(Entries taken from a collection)

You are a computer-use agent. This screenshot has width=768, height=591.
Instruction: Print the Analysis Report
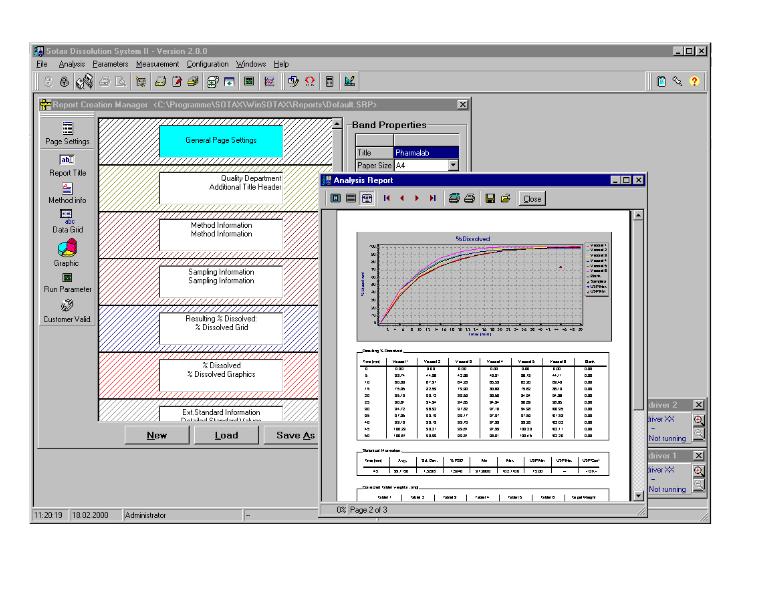[468, 199]
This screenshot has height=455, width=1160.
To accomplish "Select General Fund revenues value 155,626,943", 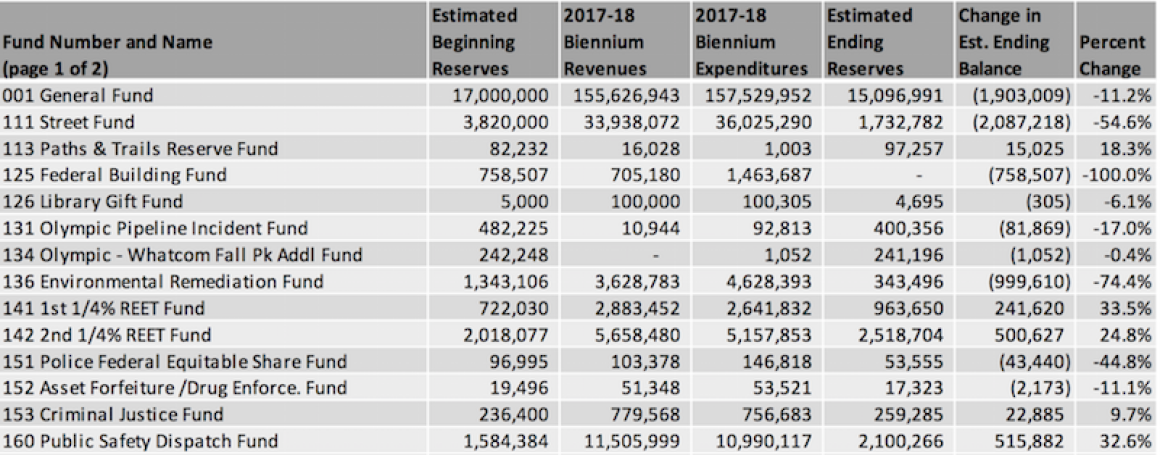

- [Instruction]
Rewrite all the records with "screenshot" changed to "screen capture" and nothing else altered, and leave the pictures out of your answer.

- [Solved exercise]
You are a computer-use agent. This screen capture has width=768, height=591.
Instruction: Print the Analysis Report
[468, 199]
This screen capture has height=455, width=1160.
To accomplish "Select General Fund revenues value 155,626,943", 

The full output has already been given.